+++ DATA +++

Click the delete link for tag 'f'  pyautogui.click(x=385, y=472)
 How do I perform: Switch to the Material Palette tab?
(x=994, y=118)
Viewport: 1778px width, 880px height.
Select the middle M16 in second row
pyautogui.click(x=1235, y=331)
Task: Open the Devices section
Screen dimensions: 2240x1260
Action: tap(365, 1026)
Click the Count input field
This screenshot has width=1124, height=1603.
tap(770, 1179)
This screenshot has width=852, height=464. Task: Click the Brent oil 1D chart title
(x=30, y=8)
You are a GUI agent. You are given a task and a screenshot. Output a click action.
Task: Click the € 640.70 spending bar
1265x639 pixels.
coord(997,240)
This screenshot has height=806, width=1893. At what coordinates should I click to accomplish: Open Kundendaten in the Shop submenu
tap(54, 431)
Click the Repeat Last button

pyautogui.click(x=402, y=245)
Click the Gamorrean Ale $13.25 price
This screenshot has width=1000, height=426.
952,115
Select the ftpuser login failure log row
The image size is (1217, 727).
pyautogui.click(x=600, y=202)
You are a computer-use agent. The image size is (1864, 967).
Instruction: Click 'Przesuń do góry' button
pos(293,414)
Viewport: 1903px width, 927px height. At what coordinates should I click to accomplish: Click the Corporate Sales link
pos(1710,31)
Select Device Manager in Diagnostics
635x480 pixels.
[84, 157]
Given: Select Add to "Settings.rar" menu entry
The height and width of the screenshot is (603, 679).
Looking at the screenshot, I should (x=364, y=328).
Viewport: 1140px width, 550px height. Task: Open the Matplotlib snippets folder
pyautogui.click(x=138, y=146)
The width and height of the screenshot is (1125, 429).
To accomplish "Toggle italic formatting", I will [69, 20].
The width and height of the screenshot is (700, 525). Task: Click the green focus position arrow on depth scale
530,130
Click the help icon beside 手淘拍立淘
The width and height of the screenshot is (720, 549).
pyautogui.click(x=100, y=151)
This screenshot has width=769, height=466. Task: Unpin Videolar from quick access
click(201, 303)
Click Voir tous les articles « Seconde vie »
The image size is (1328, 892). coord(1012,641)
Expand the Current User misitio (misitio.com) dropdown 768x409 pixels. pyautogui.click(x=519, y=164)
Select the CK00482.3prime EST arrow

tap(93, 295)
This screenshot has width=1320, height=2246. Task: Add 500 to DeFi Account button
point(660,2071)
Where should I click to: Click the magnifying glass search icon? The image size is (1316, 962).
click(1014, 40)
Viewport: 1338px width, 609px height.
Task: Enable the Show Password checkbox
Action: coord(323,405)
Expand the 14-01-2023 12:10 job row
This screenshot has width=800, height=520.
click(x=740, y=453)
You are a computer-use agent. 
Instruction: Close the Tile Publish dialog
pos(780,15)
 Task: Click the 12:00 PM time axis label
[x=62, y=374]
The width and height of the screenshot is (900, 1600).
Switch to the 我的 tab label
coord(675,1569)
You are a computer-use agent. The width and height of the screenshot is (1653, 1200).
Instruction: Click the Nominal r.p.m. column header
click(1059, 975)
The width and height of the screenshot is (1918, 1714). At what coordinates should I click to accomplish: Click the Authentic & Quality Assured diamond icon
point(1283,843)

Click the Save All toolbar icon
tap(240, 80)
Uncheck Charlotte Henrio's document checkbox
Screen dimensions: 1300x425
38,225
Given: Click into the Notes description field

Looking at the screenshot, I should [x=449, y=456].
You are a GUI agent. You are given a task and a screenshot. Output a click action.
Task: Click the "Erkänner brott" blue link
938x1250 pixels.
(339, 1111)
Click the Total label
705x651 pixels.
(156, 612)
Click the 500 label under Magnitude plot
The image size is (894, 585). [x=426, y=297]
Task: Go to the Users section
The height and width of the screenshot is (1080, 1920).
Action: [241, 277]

+++

_ACTIVITY_: Check the lines above and copy each one that includes "agent".

_ANSWER TO THE PROBLEM_:
You are a GUI agent. You are given a task and a screenshot. Output a click action.
You are a computer-use agent. The image size is (1864, 967).
You are a computer-use agent. 
You are a computer-use agent. The width and height of the screenshot is (1653, 1200).
You are a GUI agent. You are given a task and a screenshot. Output a click action.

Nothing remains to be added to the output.